### Directions for this task
Entries below include pictures. Output exactly the lines from the one with "538x307 pixels." down to the one with "Image resolution: width=1130", both ends included, and leave the pictures out.

(Dataset records)
>>>

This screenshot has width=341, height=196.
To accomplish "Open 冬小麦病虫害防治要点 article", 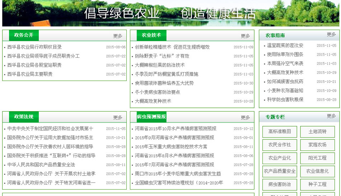I will pos(158,92).
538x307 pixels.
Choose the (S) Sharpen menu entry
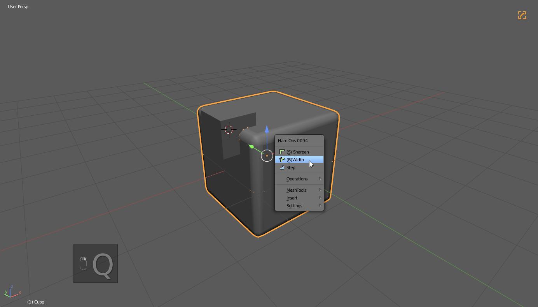(297, 152)
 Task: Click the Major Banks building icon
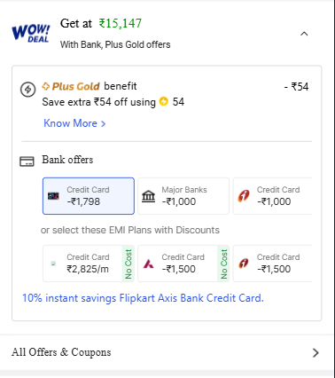tap(148, 196)
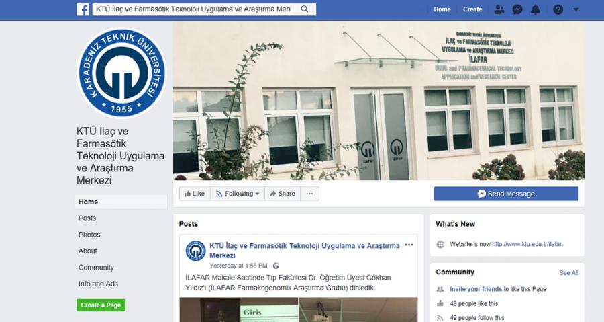604x322 pixels.
Task: Click the Facebook logo icon
Action: click(x=83, y=9)
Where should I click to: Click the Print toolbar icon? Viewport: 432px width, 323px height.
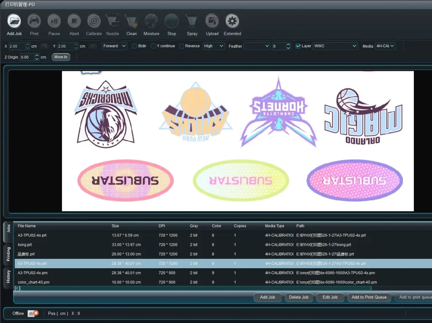click(34, 21)
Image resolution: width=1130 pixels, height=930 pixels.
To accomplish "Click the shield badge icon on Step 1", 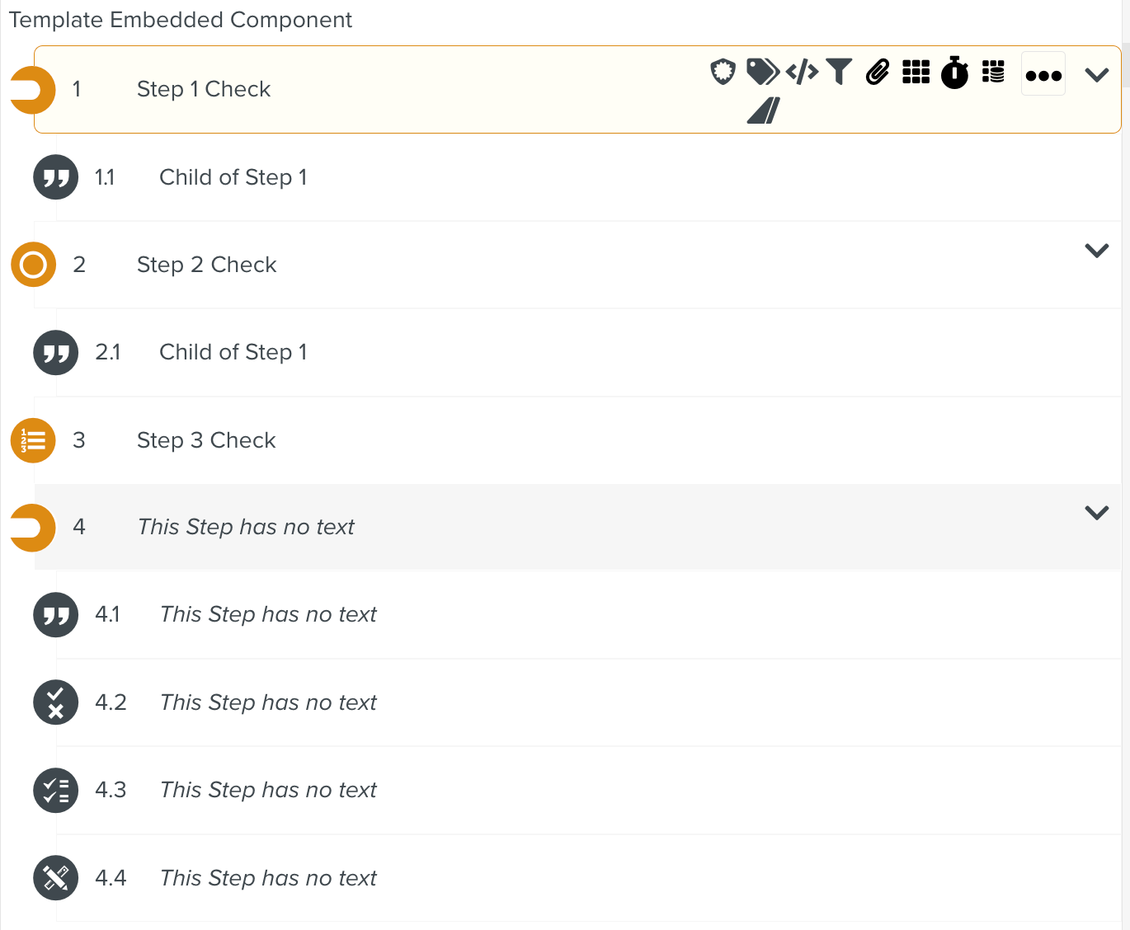I will pyautogui.click(x=723, y=72).
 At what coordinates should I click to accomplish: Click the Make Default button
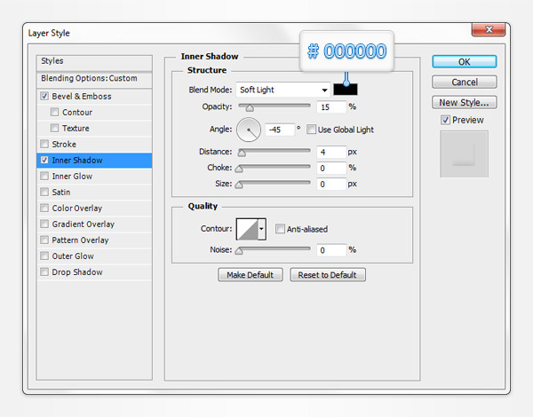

<<<

### Answer section
538x307 pixels.
Choose the (S) Sharpen menu entry
(297, 152)
 Task: Click the Major Banks building icon
tap(148, 196)
604x322 pixels.
Task: Click the Facebook logo icon
Action: click(x=83, y=9)
Where should I click to: Click the Print toolbar icon? Viewport: 432px width, 323px height.
click(34, 21)
Image resolution: width=1130 pixels, height=930 pixels.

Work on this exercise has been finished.